Journal of Fertilization: In Vitro - IVF-Worldwide, Reproductive Medicine, Genetics & Stem Cell Biol
Open Access

ISSN: 2375-4508

+44 1478 350008

Review Article - (2014) Volume 2, Issue 3

Review: The Influence Of Endometrial Thickness On IVF Outcomes

Emma Boys1 and Michael Chapman1,2*
1School of Women's and Children's Health, Faculty of Medicine, University of New South Wales, Sydney, New South Wales, 2052, Australia
2IVF Australia, Southern Sydney, Sydney, NSW, Australia
*Corresponding Author: Professor Michael Chapman, IVF Australia Southern Sydney, Suite 15, Level 3, St George Private Hospital, Kogarah, NSW, 2217, Australia, Tel: + 61 2 8567 6955, Fax: + 61 2-9553-7886 Email:

Abstract

Background: Assisted Reproductive Technology (ART) including In-Vitro Fertilisation (IVF) has led to improved outcomes for sub fertile couples and individuals. Endometrial thickness, a sensitive and reproducible marker of endometrial receptivity has been linked to success rates in IVF. Consequently, the purpose of this study was to review this association.

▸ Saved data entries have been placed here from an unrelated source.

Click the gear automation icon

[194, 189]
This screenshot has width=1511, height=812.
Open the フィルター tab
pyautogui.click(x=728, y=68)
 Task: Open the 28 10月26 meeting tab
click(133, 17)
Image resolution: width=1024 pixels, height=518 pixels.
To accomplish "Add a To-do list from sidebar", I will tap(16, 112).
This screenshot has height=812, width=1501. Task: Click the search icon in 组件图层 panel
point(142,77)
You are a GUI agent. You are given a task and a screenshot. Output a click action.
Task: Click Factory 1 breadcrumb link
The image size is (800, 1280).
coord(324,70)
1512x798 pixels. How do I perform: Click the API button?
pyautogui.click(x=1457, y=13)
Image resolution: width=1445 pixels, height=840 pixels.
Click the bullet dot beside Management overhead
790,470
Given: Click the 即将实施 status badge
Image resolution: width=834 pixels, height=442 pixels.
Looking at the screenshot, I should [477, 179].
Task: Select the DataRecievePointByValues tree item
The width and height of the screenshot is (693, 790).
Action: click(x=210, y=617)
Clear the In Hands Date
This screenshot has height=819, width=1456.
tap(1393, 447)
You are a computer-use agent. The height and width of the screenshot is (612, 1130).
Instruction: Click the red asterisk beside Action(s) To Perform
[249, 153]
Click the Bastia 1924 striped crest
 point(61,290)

Methods: A literature search using the Cochrane library, EMBASE and MEDLINE was performed for eligible articles (n=11).

Results: Seven studies suggested that endometrial thickness had no impact on pregnancy rates. Four studies suggested that increased endometrial thickness had a positive effect on pregnancy rates. Two studies concluded that extreme endometrial thicknesses were negatively associated with pregnancy rates.

Conclusions: Existing prospective and retrospective studies suggest that extreme endometrial thicknesses may have a negative impact on IVF pregnancy rates. However, no definitive conclusions for clinical practice have been reached in terms of appropriate endometrial thickness thresholds.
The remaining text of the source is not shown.